Merrill At Midnight - Helen Merrill

Merrill At Midnight
Helen Merrill with Hal Mooney and His Orchestra
EmArcy - Mercury Records
MG 36107

Available from online vendors so I will not be posting a sample. Presented here to share the cover art and jacket notes.

From the back jacket: 

About Helen Merrill by Helen Merrill

Helen Merrill's biographical background has been sketched previously on her first three EmArcy Long Plays. In capsule form, she was born in New York, July 21, 1930; has been singing professionally since she was 15; absorbed an early jazz apprenticeship by working sessions with such major jazz instrumental voices as Bud Powell, Miles Davis and J.J. Johnson; has had band experience with the Earl Hines All-Stars. She is now a single; has worked an increasing number of the career-determining jazz rooms, and she is the first young modern American vocalist to have achieved a pulsating personal success in South America.

Helen is not concerned with categories. She takes her singing seriously, but she does not expend polemical energy in worrying about whether people term her a "jazz singer" or not. "I'm a musician," she explained succinctly. "I don't care what you call what I do; I'm interested in producing the best music I can with what I have."

What, then, are the ingredients of a jazz singer? In compiling a list of the qualities a jazz singer must have, in her estimation, Helen described those virtues that many critics and musician have been ascribing to Helen herself.

"You must have, first of all," she underlined, "the natural feeling to be a jazz singer. You must have the ability to give yourself honestly; you must have the freedom to give of yourself from the inside musically and emotionally. I don't mean 'giving' in the showbiz sense; I mean expressing what you really feel.

"A jazz singer must have a natural ear for chord changes. She must be aware, very aware of the music behind her and she must try to become part of it. A jazz singer must feel the way a musician does, because she is a musician. You must be aware of what musicians are aware of – the lines, the changes, the beat. Your personality should come through in your phrasing. There is no one correct way to phrase – especially in jazz. There is no textbook. You phrase what you are."
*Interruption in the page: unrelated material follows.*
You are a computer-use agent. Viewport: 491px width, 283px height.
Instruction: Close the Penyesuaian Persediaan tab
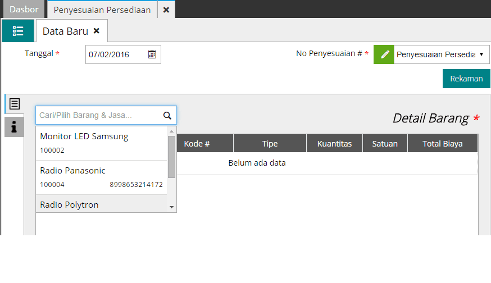coord(166,10)
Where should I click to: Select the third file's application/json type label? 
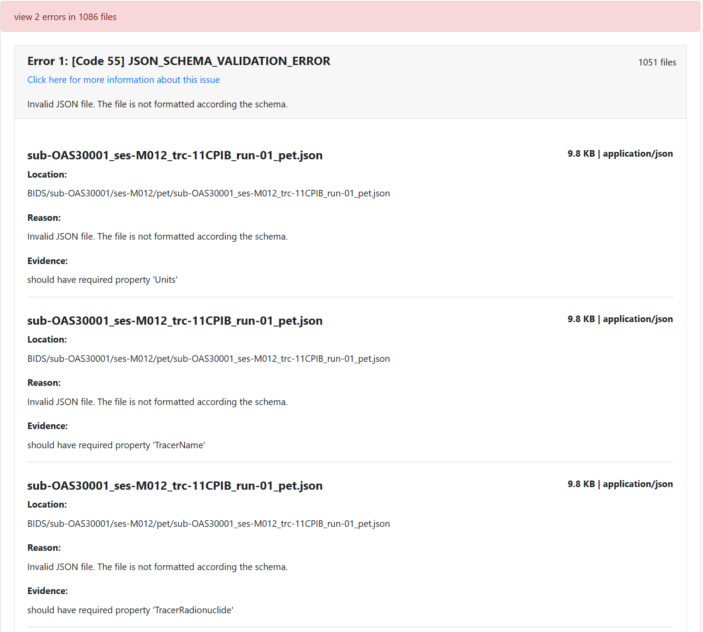click(638, 484)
Another index of Helen's aims as a musician is her list of favorites. "For my kind of singing, I like Billie Holiday. Not necessarily the way she sounds today, although I did hear her in excellent form recently; but in previous years, it was Billie Holiday who gave me the courage to express what I felt. The fact that she made me feel I could continue. I was very different from other young singers starting at the time I did, and it was very hard for me to get work as a singer. But I felt if Billie could make it, maybe eventually I could."

Unlike many of her contemporaries, Helen does not derive obviously from any one school, especially not the dominant O'Day-Christy-Connor line. She is original. "I think the reason I am not derivative is precisely because I do use music as a complete emotional outlet. I can't borrow from too many other people; I can only sing myself."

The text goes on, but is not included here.